Data supplied below:

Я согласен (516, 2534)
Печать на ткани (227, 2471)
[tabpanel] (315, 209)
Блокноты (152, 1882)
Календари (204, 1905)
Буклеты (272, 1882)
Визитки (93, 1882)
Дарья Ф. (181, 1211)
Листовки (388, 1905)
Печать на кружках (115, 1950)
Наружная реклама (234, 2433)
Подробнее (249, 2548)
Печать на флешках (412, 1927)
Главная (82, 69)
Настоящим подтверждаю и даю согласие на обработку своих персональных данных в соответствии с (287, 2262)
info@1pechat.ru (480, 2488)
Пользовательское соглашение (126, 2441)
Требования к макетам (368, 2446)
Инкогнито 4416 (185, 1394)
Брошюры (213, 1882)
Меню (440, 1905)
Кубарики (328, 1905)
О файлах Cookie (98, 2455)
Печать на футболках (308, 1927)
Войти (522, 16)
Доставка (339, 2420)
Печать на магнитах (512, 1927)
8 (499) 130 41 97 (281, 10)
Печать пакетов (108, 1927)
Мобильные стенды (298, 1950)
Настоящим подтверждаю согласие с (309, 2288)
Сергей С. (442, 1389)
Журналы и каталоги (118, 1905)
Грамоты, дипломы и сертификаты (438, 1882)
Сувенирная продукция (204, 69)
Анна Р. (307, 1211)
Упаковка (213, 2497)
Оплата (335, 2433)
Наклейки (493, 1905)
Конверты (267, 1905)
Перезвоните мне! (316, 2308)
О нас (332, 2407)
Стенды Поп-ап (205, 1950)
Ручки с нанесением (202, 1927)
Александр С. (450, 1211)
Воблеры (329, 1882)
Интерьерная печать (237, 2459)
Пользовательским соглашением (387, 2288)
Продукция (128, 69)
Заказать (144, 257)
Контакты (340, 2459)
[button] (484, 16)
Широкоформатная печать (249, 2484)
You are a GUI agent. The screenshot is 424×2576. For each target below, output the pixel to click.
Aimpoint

End of Data supplied.

§ **To do**
Scan the lines above for "Настоящим", then copy every one that has it.

§ **Answer**
Настоящим подтверждаю и даю согласие на обработку своих персональных данных в соответствии с (287, 2262)
Настоящим подтверждаю согласие с (309, 2288)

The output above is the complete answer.